Distributed Tracing

Patterns and practices for implementing distributed tracing across microservices and understanding request flows in distributed systems.

When to Use This Skill

Implementing distributed tracing in microservices
Debugging cross-service request issues
Understanding trace propagation
Choosing tracing infrastructure
Correlating logs, metrics, and traces

Why Distributed Tracing?

Problem: Request flows through multiple services
How do you debug when something fails?

Without tracing:
User → API → ??? → ??? → Error somewhere

With tracing:
User → API (50ms) → OrderService (20ms) → PaymentService (ERROR: timeout)
         └── Full visibility into request flow

Core Concepts

Traces, Spans, and Context

Trace: End-to-end request journey
├── Span: Single operation within a service
│   ├── SpanID: Unique identifier
│   ├── ParentSpanID: Link to parent span
│   ├── TraceID: Shared across all spans
│   ├── Operation Name: What is being done
│   ├── Start/End Time: Duration
│   ├── Status: Success/Error
│   ├── Attributes: Key-value metadata
│   └── Events: Point-in-time annotations
│
└── Context: Propagated across service boundaries
    ├── TraceID
    ├── SpanID
    ├── Trace Flags
    └── Trace State

Trace Visualization

TraceID: abc123

Service A (API Gateway)
├──────────────────────────────────────────────────────┤ 200ms
    │
    └─► Service B (Order Service)
        ├───────────────────────────────────┤ 150ms
            │
            ├─► Service C (Inventory)

### Instructions
a: From the distributed tracing page, reproduce everything from "Patterns and practices" down to "Why Distributed Tracing?".
b: According to the distributed tracing page, which span field is shared across all spans?

### Supplied records
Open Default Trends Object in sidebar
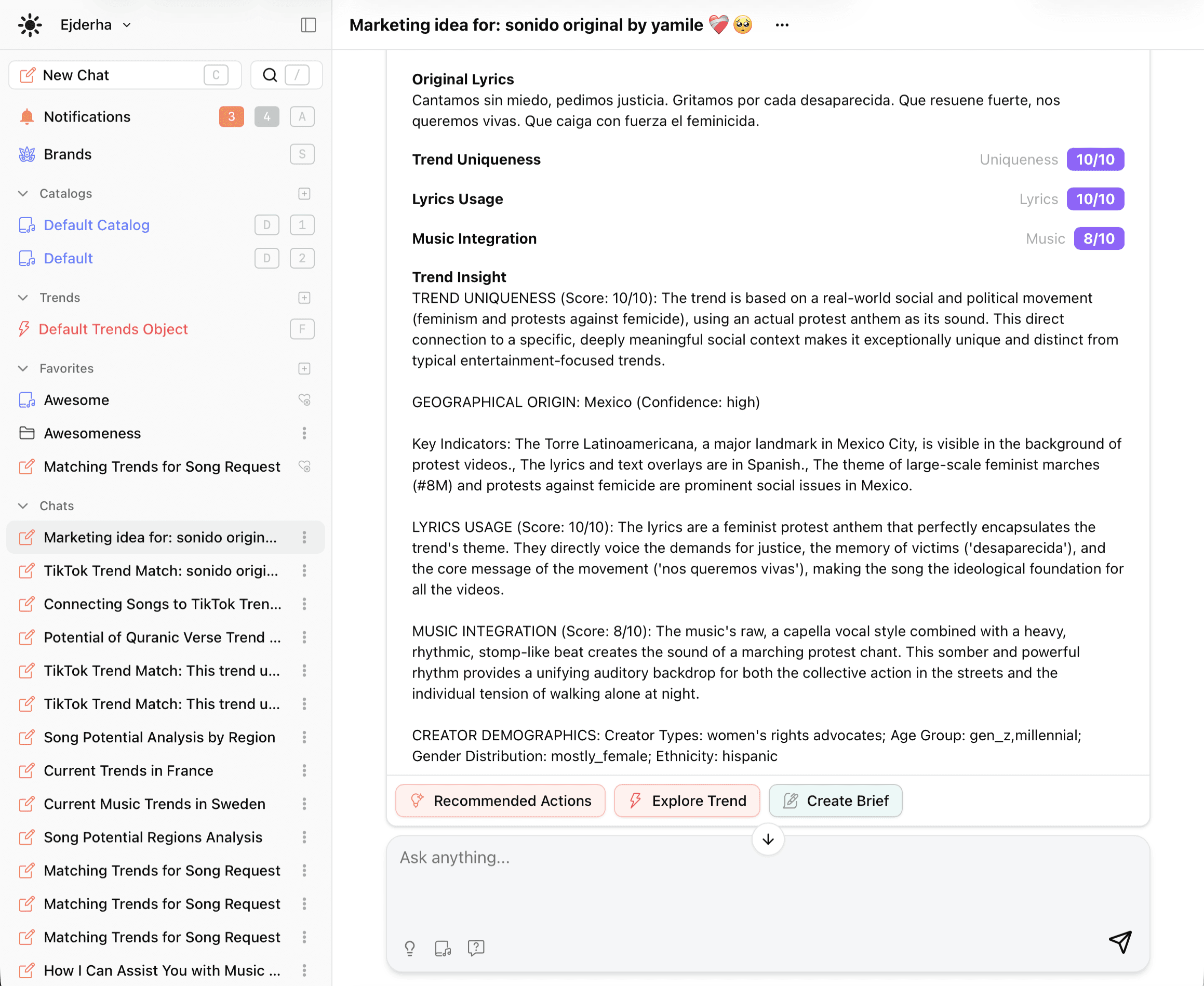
---
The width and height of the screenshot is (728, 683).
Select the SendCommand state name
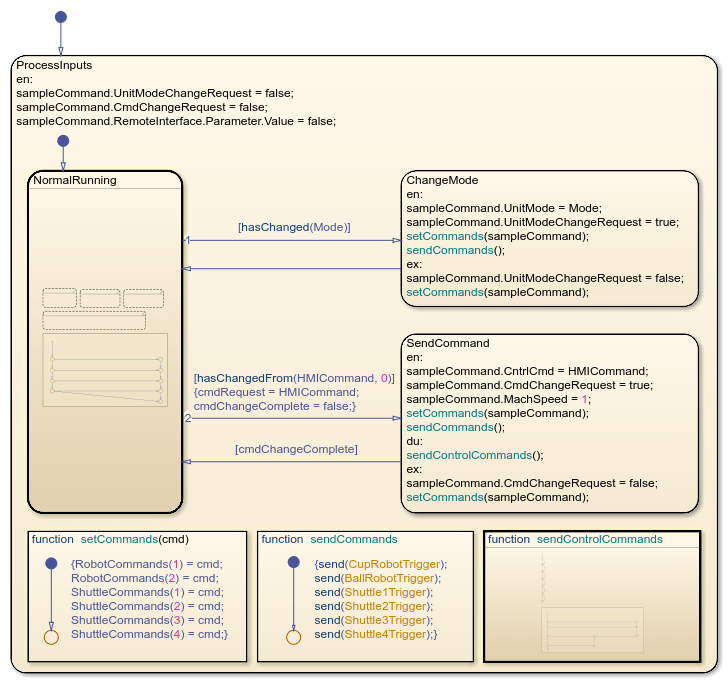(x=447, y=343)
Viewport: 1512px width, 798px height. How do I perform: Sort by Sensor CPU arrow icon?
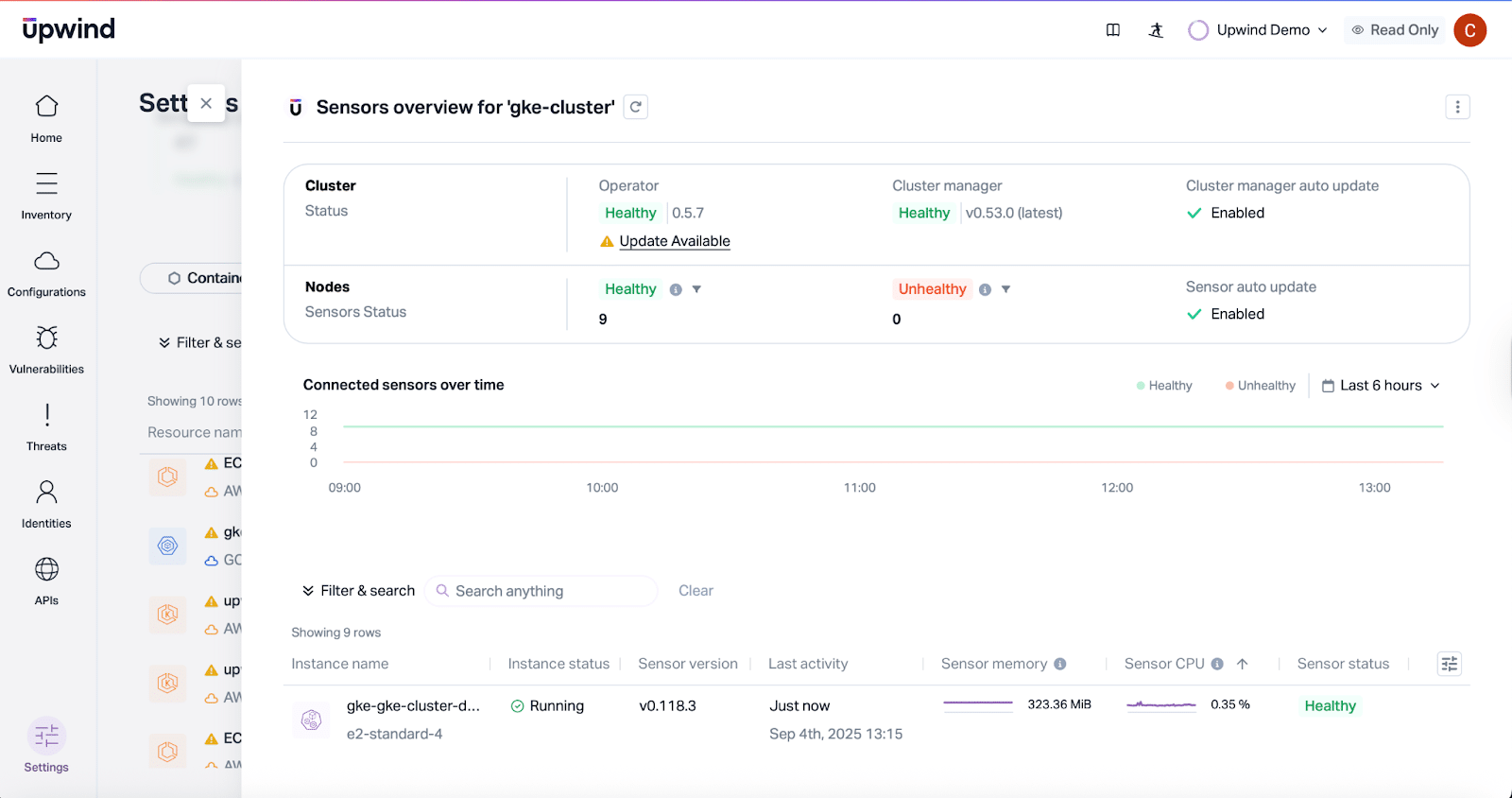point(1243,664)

### Solutions
a:
Patterns and practices for implementing distributed tracing across microservices and understanding request flows in distributed systems.

When to Use This Skill

Implementing distributed tracing in microservices
Debugging cross-service request issues
Understanding trace propagation
Choosing tracing infrastructure
Correlating logs, metrics, and traces

Why Distributed Tracing?

b: TraceID